Collected data entries:
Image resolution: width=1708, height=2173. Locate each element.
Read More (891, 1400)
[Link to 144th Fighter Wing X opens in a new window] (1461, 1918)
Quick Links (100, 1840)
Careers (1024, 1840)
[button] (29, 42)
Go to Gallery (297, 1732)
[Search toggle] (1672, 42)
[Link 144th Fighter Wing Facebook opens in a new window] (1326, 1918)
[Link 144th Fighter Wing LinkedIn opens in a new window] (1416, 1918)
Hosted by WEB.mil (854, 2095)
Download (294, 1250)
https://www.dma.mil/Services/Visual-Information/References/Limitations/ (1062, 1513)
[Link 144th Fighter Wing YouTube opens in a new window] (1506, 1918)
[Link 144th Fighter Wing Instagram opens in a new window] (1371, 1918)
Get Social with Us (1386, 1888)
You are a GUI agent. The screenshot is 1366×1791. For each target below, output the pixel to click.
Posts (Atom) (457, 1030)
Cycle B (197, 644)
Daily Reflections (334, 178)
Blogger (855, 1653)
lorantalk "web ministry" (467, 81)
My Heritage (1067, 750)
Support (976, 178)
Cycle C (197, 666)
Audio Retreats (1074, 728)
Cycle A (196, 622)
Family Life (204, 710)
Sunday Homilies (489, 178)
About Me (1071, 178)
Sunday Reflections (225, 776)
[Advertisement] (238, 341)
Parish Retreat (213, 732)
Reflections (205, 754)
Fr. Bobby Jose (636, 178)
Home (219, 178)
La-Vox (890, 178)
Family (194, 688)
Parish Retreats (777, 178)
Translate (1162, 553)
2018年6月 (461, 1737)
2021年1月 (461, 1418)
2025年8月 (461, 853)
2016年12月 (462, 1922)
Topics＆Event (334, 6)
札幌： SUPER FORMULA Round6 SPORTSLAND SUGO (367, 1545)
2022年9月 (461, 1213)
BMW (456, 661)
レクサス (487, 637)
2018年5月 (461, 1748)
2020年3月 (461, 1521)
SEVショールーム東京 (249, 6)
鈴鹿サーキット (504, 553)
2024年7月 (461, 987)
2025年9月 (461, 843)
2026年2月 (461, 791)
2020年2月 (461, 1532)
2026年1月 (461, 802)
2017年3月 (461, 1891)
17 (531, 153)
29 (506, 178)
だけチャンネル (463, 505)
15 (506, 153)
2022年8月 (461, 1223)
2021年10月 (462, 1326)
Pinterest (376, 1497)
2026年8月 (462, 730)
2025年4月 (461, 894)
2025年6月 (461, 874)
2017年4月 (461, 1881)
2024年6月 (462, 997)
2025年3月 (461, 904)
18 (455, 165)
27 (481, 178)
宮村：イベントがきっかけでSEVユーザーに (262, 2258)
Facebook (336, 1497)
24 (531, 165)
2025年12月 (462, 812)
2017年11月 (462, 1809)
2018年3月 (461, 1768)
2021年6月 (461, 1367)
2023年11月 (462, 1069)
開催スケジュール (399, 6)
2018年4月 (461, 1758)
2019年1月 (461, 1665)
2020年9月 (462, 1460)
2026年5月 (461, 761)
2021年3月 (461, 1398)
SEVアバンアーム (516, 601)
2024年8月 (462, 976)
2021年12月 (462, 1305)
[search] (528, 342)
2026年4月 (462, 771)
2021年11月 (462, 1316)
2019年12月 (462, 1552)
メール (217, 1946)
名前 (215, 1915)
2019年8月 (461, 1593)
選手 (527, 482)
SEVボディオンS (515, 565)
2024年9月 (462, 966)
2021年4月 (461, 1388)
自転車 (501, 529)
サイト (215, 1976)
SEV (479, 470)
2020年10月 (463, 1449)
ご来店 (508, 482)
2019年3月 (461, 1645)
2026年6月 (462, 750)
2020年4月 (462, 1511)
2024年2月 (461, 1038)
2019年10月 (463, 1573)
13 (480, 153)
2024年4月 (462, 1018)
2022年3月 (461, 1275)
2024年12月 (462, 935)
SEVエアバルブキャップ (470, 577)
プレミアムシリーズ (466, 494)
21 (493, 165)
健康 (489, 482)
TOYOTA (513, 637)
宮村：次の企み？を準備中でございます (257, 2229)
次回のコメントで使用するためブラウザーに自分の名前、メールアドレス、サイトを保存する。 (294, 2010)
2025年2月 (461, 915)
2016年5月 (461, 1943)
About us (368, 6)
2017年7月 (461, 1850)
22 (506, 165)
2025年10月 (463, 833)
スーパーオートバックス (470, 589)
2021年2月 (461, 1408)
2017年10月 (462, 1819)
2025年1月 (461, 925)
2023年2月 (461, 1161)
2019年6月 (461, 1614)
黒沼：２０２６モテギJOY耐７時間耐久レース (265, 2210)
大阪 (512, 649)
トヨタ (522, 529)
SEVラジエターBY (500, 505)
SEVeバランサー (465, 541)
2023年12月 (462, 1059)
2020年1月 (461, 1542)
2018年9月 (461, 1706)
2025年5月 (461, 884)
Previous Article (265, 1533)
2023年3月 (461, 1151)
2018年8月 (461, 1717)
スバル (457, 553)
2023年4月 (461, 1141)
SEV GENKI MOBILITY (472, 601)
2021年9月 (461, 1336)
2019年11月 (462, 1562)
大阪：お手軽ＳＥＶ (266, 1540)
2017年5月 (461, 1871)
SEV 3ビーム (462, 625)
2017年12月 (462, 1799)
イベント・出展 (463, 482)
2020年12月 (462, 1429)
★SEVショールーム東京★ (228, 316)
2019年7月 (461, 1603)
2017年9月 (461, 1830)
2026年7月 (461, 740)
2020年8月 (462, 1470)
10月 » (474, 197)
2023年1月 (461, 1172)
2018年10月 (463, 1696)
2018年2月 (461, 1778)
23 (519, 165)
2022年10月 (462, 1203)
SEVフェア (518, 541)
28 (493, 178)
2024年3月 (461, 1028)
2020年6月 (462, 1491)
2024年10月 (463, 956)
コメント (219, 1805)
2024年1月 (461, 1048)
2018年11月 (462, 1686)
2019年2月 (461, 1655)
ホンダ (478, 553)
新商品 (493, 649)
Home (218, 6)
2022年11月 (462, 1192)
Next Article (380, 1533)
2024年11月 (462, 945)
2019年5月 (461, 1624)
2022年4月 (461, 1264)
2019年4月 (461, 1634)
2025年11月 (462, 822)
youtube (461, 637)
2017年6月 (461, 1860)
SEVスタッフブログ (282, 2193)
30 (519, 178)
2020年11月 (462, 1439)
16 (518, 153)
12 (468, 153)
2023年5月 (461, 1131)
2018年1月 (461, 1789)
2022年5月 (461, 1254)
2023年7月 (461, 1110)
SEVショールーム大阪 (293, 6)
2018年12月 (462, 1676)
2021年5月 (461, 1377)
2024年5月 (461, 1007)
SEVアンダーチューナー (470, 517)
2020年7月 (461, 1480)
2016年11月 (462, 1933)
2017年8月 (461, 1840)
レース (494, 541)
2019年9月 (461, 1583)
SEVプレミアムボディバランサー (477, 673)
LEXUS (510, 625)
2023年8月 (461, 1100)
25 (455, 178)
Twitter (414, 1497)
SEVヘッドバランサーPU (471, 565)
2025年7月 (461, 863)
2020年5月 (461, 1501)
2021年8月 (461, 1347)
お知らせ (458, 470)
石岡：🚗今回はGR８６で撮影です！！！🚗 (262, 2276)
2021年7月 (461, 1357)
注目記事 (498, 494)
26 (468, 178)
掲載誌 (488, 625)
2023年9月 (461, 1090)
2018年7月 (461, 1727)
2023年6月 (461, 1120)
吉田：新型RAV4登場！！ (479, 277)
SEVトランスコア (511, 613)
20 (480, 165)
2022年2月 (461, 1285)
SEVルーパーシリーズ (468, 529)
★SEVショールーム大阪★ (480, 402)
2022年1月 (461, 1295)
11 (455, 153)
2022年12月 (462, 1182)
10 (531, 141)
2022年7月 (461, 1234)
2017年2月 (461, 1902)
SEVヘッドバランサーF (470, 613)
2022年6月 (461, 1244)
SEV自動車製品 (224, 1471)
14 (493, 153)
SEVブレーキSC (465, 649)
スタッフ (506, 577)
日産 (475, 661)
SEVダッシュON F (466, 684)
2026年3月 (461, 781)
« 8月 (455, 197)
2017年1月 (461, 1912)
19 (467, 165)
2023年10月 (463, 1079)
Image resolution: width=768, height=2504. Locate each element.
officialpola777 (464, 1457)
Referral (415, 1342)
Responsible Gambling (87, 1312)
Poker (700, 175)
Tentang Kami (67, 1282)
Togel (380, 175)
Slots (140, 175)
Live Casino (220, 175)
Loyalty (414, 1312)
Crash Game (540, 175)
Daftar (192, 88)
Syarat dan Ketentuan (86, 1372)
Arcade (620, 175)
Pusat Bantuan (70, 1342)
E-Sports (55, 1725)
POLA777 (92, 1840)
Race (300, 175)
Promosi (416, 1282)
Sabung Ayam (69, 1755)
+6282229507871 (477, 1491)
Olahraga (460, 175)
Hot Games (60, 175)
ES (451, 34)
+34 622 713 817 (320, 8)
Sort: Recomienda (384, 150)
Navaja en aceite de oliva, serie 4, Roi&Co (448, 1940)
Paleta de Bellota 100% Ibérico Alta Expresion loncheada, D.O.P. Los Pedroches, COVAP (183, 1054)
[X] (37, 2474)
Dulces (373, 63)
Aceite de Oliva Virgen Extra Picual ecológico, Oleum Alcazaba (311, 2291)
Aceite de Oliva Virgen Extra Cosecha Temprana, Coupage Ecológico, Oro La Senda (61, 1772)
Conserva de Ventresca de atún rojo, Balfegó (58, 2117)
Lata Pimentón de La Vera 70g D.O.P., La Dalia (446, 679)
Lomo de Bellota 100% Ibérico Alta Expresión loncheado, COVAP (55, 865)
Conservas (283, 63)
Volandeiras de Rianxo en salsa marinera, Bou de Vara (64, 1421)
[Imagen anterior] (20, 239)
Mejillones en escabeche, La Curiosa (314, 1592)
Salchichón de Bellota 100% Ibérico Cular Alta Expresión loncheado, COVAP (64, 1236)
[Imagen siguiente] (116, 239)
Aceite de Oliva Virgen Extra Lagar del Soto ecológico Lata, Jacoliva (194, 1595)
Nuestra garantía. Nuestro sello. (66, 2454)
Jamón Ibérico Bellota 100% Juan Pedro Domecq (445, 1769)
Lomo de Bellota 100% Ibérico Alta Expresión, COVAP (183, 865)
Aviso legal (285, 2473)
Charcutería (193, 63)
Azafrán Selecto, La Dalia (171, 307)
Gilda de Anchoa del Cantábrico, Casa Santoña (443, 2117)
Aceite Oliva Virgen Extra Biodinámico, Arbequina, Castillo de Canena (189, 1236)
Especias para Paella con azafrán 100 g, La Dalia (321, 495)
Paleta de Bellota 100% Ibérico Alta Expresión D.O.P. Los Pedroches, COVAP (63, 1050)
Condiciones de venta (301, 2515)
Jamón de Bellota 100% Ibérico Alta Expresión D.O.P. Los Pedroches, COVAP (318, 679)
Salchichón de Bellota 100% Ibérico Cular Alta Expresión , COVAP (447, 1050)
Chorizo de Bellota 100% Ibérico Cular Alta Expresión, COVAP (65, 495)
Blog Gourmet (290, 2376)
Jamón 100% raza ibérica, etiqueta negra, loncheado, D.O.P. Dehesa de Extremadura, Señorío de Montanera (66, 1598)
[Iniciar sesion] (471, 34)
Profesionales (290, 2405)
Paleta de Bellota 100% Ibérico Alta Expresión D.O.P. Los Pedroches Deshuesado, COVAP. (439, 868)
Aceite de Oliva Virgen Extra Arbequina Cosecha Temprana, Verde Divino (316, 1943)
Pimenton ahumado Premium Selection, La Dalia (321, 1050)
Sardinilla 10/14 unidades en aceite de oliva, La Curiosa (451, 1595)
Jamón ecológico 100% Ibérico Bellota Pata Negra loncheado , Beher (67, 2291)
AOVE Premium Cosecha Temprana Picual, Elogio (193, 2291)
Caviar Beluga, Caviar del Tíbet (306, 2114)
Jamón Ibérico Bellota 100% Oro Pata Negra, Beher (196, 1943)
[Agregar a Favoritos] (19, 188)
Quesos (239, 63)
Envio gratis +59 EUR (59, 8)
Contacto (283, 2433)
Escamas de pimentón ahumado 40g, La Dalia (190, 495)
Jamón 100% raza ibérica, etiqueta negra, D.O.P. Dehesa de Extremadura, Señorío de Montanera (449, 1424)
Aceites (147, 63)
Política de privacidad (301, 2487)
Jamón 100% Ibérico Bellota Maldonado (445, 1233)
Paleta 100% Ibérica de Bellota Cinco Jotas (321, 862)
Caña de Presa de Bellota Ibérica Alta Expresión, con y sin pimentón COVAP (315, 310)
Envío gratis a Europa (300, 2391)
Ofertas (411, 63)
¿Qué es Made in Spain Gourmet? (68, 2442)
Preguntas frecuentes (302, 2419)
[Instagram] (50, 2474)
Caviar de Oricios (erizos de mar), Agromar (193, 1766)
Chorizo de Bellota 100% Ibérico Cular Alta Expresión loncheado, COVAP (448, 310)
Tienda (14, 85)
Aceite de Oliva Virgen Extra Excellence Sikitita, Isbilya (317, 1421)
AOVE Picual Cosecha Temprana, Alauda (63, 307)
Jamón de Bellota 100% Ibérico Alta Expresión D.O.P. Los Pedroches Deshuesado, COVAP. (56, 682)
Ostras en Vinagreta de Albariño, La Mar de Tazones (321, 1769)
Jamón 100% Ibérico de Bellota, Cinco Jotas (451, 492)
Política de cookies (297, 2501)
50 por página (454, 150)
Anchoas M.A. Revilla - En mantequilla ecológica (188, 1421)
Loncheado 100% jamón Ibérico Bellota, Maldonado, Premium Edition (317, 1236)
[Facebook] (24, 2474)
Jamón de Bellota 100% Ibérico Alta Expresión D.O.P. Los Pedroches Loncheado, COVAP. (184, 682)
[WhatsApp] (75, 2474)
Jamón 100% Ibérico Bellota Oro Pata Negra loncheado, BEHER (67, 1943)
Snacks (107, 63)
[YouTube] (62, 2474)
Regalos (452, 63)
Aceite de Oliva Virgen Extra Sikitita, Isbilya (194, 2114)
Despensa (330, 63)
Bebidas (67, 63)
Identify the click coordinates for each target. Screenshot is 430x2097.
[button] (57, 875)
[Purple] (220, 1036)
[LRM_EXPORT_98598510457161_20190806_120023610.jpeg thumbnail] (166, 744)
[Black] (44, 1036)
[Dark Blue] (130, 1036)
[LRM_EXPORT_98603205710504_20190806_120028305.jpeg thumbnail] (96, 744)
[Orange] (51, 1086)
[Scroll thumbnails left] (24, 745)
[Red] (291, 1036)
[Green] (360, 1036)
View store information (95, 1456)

**Problem to work on**
Your task is to restate, word for word, the lines from the beginning of the records to the line with "2016年12月 (462, 1922)", inclusive.

**Answer box**
Image resolution: width=1708, height=2173. Locate each element.
Read More (891, 1400)
[Link to 144th Fighter Wing X opens in a new window] (1461, 1918)
Quick Links (100, 1840)
Careers (1024, 1840)
[button] (29, 42)
Go to Gallery (297, 1732)
[Search toggle] (1672, 42)
[Link 144th Fighter Wing Facebook opens in a new window] (1326, 1918)
[Link 144th Fighter Wing LinkedIn opens in a new window] (1416, 1918)
Hosted by WEB.mil (854, 2095)
Download (294, 1250)
https://www.dma.mil/Services/Visual-Information/References/Limitations/ (1062, 1513)
[Link 144th Fighter Wing YouTube opens in a new window] (1506, 1918)
[Link 144th Fighter Wing Instagram opens in a new window] (1371, 1918)
Get Social with Us (1386, 1888)
You are a GUI agent. The screenshot is 1366×1791. For each target below, output the pixel to click.
Posts (Atom) (457, 1030)
Cycle B (197, 644)
Daily Reflections (334, 178)
Blogger (855, 1653)
lorantalk "web ministry" (467, 81)
My Heritage (1067, 750)
Support (976, 178)
Cycle C (197, 666)
Audio Retreats (1074, 728)
Cycle A (196, 622)
Family Life (204, 710)
Sunday Homilies (489, 178)
About Me (1071, 178)
Sunday Reflections (225, 776)
[Advertisement] (238, 341)
Parish Retreat (213, 732)
Reflections (205, 754)
Fr. Bobby Jose (636, 178)
Home (219, 178)
La-Vox (890, 178)
Family (194, 688)
Parish Retreats (777, 178)
Translate (1162, 553)
2018年6月 (461, 1737)
2021年1月 (461, 1418)
2025年8月 (461, 853)
2016年12月 (462, 1922)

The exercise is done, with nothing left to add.